In [None]:
%matplotlib inline
import numpy as np
import math
import matplotlib.pyplot as plt
import pandas as pd

The dataset used in this notebook is the Auto MPG dataset from the UCI Machine Learning Repository: (https://archive.ics.uci.edu/ml/datasets/Auto+MPG).

The mpg column corresponds to the response variable. All the predictor variables can be interpreted as numerical variables except origin, that is categorical.

In [None]:
df = pd.read_csv('data/auto-mpg.csv', sep='\s+', header=None, usecols=range(8))
df.columns = ['mpg', 'cylinders', 'displacement',
              'horsepower', 'weight', 'acceleration',
              'model_year', 'origin']
df.head()

Removing rows with missing values:

In [None]:
df = df[~(df.horsepower == '?')]
df.horsepower = df.horsepower.astype(float)

In [None]:
fig, ax = plt.subplots(2,4)

ax[0,0].hist(df.mpg)
ax[0,0].set_title('mpg distribution')

ax[0,1].hist(df.cylinders)
ax[0,1].set_title('cylinders distribution')

ax[0,2].hist(df.displacement)
ax[0,2].set_title('displacement distribution')

ax[0,3].hist(df.horsepower)
ax[0,3].set_title('horsepower distribution')

ax[1,0].hist(df.weight)
ax[1,0].set_title('weight distribution')

ax[1,1].hist(df.acceleration)
ax[1,1].set_title('acceleration distribution')

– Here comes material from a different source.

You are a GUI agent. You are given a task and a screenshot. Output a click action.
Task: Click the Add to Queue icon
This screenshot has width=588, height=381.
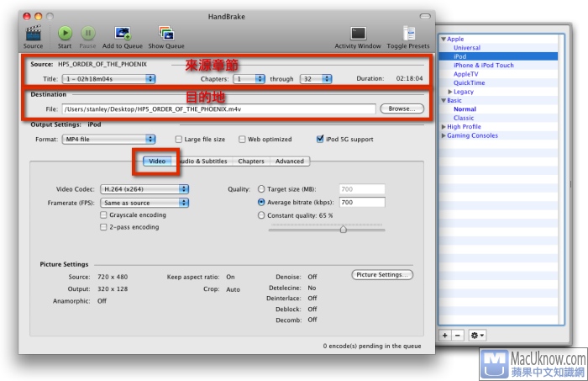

ax[1,2].hist(df.model_year)
ax[1,2].set_title('model_year distribution')

ax[1,3].hist(df.origin)
ax[1,3].set_title('origin distribution')

fig.set_figwidth(16)
fig.set_figheight(4)
plt.tight_layout()

In order to use categorical predictor variables in our multiple regression model (in our case only the 'origin' predictor is categorical) we need to transform them into indicator or dummy variables. An indicator variable takes the value 1 or 0 depending on whether the value represented by the indicator variable was the value of the original categorical variable in the original dataset. If the categorical variable only has two levels only one indicator variable is required. Otherwise, we will need to create one indicator variable for each value of the categorical variable.

In [None]:
print(np.unique(df.origin))

In [None]:
for v in np.unique(df.origin):
    df['origin_' + str(v)] = (df.origin == v).astype(int)
del df['origin']
df.head()